Gap Inc. showed signs of stabilization with modest fourth-quarter gains and chief executive officer Art Peck — now at the helm for two years — is sensing opportunity in the chaos that is retail in 2017.

This story first appeared in the February 24, 2017 issue of WWD. Subscribe Today.

Peck, in a reflective mood as he walked Wall Street analysts through year-end results, said he knew when he took the job that the company needed to perform better and that the industry was changing dramatically.

“Looking back on it now, I think we probably all underestimated the magnitude and the speed of the changes taking place,” the ceo said. “It’s been pretty stark what’s been happening over the last year as we’ve looked at how some competitors have exited the market.”

He didn’t name names, but the Limited, Wet Seal and American Apparel are among the Gap specialty store competitors that have recently gone under.
But Peck said Gap just finished a strong year and the apparel market is in the midst of structural growth and is expanding by 2 to 5 percent.

It’s a market that rewards scale, Peck said, noting that Gap can play to that strength.

“Fundamentally there is a significant market share opportunity,” Peck said. “To read the headlines today you’ll see the words dead, dying. We are none of those. We are healthy and strong and have a plan and clear direction, but we can all pick our favorite company that’s no longer in business. When the lights go off and when the windows get boarded over that is market share that is made available to the rest of the industry. She’s not stopping shopping. She’s shopping someplace else. A time of disruption means that market share becomes more fluid. If we put what we believe are our structural advantages together along with much of the work that we’ve been doing on product and experience we believe we have a significant opportunity to consolidate and gain market share going forward.”

Key is having the right product — and Peck said the company was getting better on that score — and also getting it to store as fast as possible.

“Time is the enemy in this business,” he said. “And in a typical industry average development cycle as for many — much of the industry’s history been 10 months. We’ve done the work now to get many of our programs and many of our categories down in some cases to eight to 10 weeks. A third of our product across the company can be produced within the quarter this allows us to buy differently and this allows us to chase trend differently. This allows us to manage an inventory differently.”

Just how much market share Gap grabs remains to be seen, but certainly the company managed to navigate a very tough fourth quarter and come out showing modest improvement. Net income rose 2.8 percent to $220 million, or 55 cents a diluted share, from $214 million, or 53 cents, a year earlier.
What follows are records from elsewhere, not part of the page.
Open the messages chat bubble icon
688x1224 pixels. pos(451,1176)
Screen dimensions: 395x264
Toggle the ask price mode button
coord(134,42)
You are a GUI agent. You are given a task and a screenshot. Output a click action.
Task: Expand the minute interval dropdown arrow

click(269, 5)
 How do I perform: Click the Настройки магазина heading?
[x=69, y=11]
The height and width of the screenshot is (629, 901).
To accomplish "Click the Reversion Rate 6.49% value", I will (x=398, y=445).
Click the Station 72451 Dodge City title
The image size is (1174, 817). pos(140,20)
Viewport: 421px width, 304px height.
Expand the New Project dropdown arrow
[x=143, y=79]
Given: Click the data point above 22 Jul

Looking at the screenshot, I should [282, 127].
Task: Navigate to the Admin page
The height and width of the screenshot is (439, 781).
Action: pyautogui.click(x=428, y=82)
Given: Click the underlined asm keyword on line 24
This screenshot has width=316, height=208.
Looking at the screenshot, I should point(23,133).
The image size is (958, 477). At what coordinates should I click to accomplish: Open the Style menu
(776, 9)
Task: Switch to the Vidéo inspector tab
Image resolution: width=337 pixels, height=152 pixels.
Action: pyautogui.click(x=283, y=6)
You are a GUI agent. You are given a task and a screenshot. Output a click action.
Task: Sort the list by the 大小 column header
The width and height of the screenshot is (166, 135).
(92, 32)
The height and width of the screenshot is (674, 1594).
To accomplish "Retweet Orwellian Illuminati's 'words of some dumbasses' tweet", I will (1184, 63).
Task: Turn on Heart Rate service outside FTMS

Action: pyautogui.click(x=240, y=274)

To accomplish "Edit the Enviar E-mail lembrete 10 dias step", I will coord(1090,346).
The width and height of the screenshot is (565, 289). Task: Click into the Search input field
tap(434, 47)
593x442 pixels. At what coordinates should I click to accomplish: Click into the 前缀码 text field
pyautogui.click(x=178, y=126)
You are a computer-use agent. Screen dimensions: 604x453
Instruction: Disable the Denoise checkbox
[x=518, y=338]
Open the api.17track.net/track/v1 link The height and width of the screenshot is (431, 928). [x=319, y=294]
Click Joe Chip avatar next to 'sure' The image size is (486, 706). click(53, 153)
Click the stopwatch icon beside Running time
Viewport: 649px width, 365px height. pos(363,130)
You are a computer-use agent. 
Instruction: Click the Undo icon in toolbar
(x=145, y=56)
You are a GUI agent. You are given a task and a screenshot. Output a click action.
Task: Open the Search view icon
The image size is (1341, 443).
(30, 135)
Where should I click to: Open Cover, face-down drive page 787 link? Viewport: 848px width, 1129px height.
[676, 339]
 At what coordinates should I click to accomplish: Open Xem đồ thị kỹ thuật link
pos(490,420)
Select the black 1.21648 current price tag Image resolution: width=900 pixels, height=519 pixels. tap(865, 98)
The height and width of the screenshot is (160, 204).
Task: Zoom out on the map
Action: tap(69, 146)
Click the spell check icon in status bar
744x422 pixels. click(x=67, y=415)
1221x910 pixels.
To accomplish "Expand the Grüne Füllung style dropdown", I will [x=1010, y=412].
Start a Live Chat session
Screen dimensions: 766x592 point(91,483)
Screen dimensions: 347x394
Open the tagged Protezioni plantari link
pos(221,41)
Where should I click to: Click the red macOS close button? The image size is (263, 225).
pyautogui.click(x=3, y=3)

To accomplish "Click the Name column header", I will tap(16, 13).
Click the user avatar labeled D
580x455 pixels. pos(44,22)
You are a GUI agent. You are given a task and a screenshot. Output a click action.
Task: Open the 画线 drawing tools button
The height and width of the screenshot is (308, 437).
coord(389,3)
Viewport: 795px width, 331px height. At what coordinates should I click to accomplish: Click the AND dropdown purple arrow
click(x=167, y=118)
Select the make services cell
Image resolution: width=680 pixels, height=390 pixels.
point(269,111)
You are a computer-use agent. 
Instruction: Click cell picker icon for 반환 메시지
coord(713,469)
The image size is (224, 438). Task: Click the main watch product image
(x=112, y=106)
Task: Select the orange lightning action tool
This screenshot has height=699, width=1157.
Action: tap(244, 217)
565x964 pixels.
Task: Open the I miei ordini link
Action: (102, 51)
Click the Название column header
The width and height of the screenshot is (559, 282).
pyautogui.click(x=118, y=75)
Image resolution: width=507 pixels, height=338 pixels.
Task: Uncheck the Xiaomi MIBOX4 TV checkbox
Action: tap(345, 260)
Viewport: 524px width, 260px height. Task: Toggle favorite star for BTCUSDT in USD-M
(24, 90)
Adjusted earnings were 51 cents a share — in line with what the company guided Wall Street analysts toward earlier this month.

Sales for the three months ended Jan. 28 rose 1 percent to $4.43 billion from $4.39 billion, with a 2 percent gain in comparable sales.

For the year, Gap’s net profits fell 27 percent to $676 million, or $1.69 a share, as sales slipped 1.8 percent to $15.52 billion.

Comparable sales slipped 2 percent for the year, with a 1 percent gain at Old Navy being offset by a 3 percent drop at the Gap division and a 7 percent decline at Banana Republic.

This year, Gap is projecting earnings per share of $1.95 to $2.05, below the $2.07 analysts had penciled in.

The company operated 3,200 doors at the end of the year, marking a 3 percent decline in square footage over a year earlier. It also has 459 stores that it does not directly own, giving it a brick-and-mortar presence in 50 countries.